*** Opening PROVIDED DATA ***
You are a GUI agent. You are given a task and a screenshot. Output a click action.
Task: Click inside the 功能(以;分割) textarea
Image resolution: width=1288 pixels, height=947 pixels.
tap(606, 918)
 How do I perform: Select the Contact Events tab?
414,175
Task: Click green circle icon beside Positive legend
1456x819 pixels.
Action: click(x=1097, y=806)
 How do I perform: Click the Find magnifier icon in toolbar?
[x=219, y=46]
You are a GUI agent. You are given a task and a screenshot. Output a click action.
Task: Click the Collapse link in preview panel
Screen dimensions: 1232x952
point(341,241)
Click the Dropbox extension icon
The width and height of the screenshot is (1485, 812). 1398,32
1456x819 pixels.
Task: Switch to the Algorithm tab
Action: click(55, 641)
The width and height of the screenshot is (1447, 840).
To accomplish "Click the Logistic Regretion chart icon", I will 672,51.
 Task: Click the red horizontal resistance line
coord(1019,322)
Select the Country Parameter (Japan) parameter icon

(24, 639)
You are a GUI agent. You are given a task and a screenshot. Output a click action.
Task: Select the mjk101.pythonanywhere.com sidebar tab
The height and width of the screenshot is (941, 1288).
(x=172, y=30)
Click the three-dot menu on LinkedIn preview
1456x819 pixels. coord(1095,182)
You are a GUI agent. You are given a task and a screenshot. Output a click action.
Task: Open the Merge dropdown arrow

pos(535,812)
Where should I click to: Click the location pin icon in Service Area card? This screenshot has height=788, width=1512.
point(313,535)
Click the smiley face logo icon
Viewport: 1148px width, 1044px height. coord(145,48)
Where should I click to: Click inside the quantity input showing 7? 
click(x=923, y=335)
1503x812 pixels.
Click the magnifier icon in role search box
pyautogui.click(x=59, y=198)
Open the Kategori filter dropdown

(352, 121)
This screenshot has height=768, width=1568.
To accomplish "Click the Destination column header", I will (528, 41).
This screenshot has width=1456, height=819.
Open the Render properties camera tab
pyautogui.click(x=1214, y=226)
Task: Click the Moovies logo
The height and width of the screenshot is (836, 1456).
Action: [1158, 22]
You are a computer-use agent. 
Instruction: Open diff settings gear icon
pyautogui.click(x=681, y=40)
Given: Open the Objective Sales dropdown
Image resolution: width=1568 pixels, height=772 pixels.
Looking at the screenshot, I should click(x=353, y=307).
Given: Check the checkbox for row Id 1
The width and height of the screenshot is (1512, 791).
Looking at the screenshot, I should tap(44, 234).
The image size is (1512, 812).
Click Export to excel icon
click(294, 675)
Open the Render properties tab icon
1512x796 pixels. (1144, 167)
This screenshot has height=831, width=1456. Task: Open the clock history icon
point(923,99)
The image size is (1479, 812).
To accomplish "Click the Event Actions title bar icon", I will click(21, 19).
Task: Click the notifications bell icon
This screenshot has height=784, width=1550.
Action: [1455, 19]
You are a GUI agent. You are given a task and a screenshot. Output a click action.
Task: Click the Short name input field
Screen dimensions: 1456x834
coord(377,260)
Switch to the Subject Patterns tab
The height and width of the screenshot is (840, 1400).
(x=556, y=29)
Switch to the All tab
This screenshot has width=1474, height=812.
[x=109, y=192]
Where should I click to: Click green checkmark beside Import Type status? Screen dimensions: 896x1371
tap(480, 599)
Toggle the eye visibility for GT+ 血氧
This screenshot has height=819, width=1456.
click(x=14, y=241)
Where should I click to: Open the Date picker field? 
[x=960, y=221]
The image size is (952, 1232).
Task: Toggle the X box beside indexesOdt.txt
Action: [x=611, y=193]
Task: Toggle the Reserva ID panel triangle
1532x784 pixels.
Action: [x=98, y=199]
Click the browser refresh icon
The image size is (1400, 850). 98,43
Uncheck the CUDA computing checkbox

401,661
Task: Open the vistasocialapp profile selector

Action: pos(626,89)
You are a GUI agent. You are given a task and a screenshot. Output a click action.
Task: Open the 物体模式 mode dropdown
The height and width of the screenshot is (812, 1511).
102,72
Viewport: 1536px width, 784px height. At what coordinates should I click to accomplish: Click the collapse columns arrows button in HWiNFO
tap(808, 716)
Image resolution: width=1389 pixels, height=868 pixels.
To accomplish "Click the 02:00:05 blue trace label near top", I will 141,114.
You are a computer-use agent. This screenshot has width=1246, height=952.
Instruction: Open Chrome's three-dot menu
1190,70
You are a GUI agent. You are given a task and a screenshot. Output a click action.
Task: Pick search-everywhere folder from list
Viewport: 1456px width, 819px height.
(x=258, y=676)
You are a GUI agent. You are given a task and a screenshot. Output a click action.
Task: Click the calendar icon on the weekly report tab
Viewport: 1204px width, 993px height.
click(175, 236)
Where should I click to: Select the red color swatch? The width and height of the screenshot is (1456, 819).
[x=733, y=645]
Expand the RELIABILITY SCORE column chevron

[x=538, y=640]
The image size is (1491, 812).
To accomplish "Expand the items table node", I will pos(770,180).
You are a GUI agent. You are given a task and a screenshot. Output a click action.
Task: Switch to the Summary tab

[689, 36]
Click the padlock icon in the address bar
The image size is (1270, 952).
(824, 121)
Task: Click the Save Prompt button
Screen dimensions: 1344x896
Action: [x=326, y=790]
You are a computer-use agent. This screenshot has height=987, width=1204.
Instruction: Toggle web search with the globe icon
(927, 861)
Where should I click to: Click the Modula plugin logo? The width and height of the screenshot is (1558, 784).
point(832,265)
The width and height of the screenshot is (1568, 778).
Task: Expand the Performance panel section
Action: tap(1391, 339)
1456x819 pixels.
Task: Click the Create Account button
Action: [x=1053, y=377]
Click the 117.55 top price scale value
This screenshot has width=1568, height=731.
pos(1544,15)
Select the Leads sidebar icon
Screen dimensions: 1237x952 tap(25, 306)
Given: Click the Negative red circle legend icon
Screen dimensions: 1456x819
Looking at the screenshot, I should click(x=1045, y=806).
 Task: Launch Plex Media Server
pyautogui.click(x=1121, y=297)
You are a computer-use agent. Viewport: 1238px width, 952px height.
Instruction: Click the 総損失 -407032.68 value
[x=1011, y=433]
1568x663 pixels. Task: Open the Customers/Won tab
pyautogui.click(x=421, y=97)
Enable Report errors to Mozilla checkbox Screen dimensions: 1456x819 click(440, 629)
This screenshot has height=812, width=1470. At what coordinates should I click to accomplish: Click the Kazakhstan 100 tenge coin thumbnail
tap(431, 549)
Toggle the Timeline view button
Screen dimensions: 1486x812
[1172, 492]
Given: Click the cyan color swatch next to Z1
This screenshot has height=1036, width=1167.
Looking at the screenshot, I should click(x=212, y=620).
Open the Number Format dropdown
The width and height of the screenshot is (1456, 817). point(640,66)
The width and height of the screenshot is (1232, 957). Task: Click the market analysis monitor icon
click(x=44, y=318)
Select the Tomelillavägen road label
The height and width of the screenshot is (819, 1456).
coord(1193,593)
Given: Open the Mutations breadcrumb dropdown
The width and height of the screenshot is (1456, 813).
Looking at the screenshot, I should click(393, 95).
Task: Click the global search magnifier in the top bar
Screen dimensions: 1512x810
*** Closing PROVIDED DATA ***
§ PROBLEM TO SOLVE
A verbatim transcription is needed of the lines above, starting at the line with "1503x812 pixels." and ending at the line with "Given: Check the checkbox for row Id 1", both included, and of nothing else.

§ EXERCISE RESPONSE
1503x812 pixels.
Click the magnifier icon in role search box
pyautogui.click(x=59, y=198)
Open the Kategori filter dropdown

(352, 121)
This screenshot has height=768, width=1568.
To accomplish "Click the Destination column header", I will (528, 41).
This screenshot has width=1456, height=819.
Open the Render properties camera tab
pyautogui.click(x=1214, y=226)
Task: Click the Moovies logo
The height and width of the screenshot is (836, 1456).
Action: [1158, 22]
You are a computer-use agent. 
Instruction: Open diff settings gear icon
pyautogui.click(x=681, y=40)
Given: Open the Objective Sales dropdown
Image resolution: width=1568 pixels, height=772 pixels.
Looking at the screenshot, I should click(x=353, y=307).
Given: Check the checkbox for row Id 1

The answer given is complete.